His father, grandfather, and uncles were all bokors of great repute. While his mother was a Yewe si. Yewe refers to the original Ewe cult of spiritual practice. Bokor Fire has been working with Vodun or spirit since a very early age and has traveled throughout West Africa to learn about different spiritual practices.
He is the leader of the Awlakpo Vodu Society, therefore making him an Awlakpo Hounnonga or “big spiritualist of Awlakpo”.

He is also particularly knowledgeable in seal magic or Veve. His specialty is cases or more generally anything that involves judgment issued by an authority. He is a huge fan of Bob Marley and enjoys games of chance. His nickname “Fire” was given to him due to his success in aleatory endeavors. He has four children: two young sons and two daughters one of whom is currently enrolled at the University of Ghana, Legon.

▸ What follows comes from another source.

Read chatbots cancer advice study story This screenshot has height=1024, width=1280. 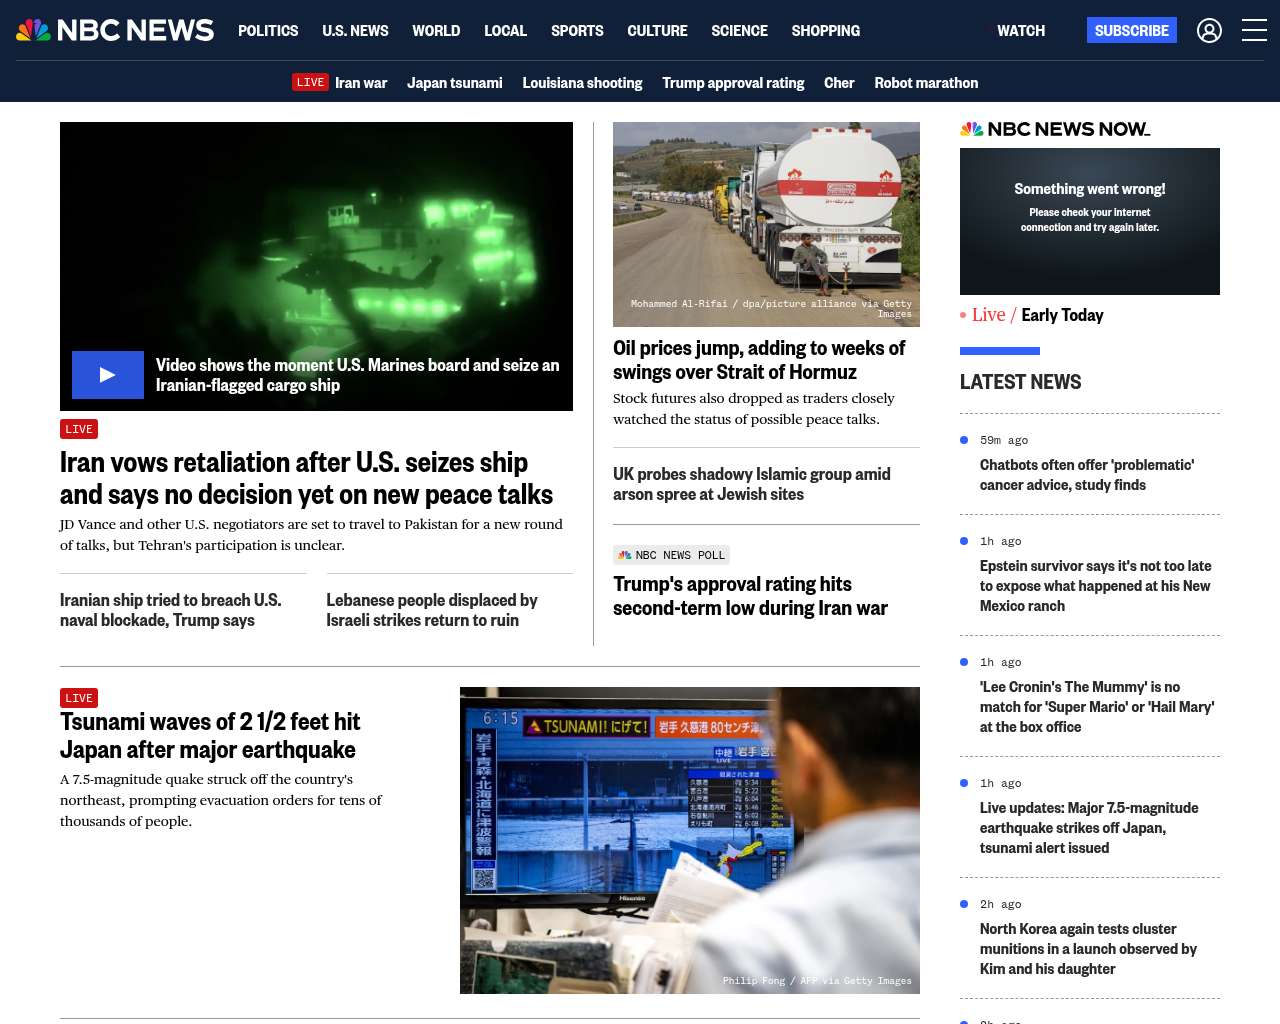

Bokor Costa Rica, né Sena Jimbo Voncujovi, was born in Tokyo, Japan to Chieko Jimbo and Christopher Voncujovi. He is, besides a junior at Middlebury College, a Vodun and Ifa priest. He was initiated into Ifá in 2011 by a Togolese Bokor. He has been working with Vodun for the better part of eight years. He works mostly with his father Christopher and his elders, though he has personally done work and consultations for individuals on a case-by-case basis. Sena is fluent in English and Japanese, and speaks some French, and Spanish.


Today, in addition to his schoolwork and extracurricular activities, Sena gives talks about African spirituality at colleges or by request. In 2013 he spoke for Canal 9’s “En la Oscuridad” on Costa Rican national T.V. He has spoken at Middlebury’s AMKA African Conference in 2014, 2015, and 2016. He has also spoken at Skidmore College’s African Heritage Awareness Week and he is working on a documentary “ReVodution” that will be released this summer. Like his father, he is also stage magician and has performed since the age of five.

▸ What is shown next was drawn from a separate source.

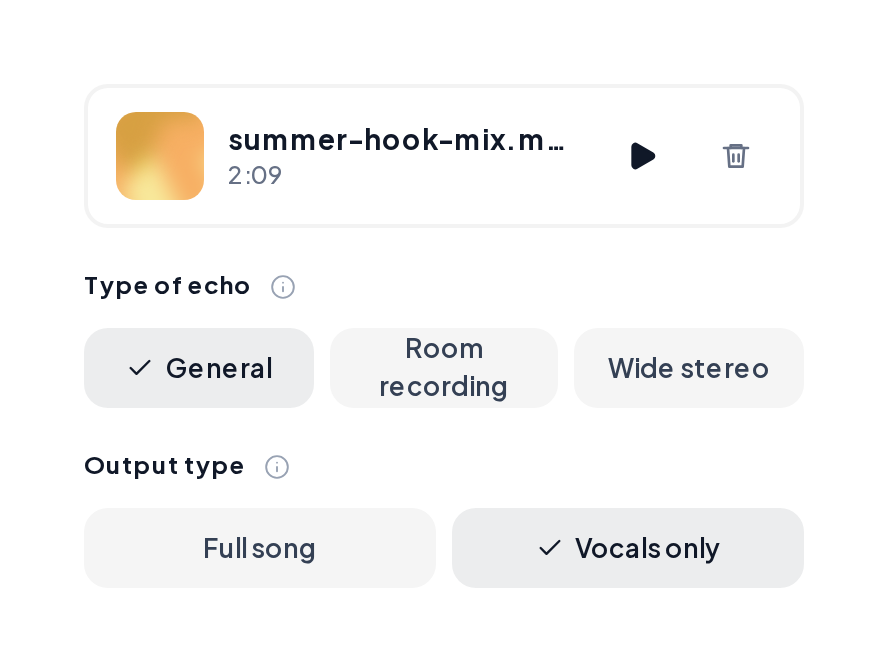This screenshot has width=888, height=672.
Task: Delete the uploaded track with trash icon
Action: 735,156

Pele Voncujovi is the media coordinator of Afrikan Magick Temple. While he has worked with Vodun for about 6 years, he is yet to become a priest. He will be initiated into Ifa this August.
Like his older brother, Sena, he is currently an undergraduate student at Middlebury College (19’) and also attended United World College of Costa Rica.


His role at the shrine is, primarily, to produce aesthetically pleasing work that captures the essence of Vodun from the perspective of practitioners. In the summer of 2015, Pele collaborated with artists Gigi Gatewood and Sunita Prasad to create a short film titled "Like a Knife: The Real Vodu" that documents Vodun philosophy and practice. Pele’s photos from the project were exhibited in March 2016, at Middlebury College’s Center Gallery; they were also featured in the College's student-run Black Bird Magazine.

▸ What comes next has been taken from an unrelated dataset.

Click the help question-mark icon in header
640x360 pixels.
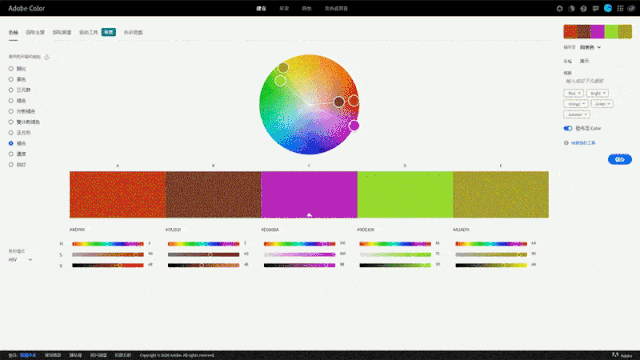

Pele is in charge of the shrine’s Instagram page (voncujovibrothers) that exposes how the Voncujovi brothers juxtapose their cosmopolitan lifestyle with their Vodun practice. When he is not using his camera, Pele can be found dancing with Middlebury’s dance troop, Riddim.
Pele means “wonder maker” in Hebrew and this name was given to him by Christopher's spirits on the day he was born, on Christmas.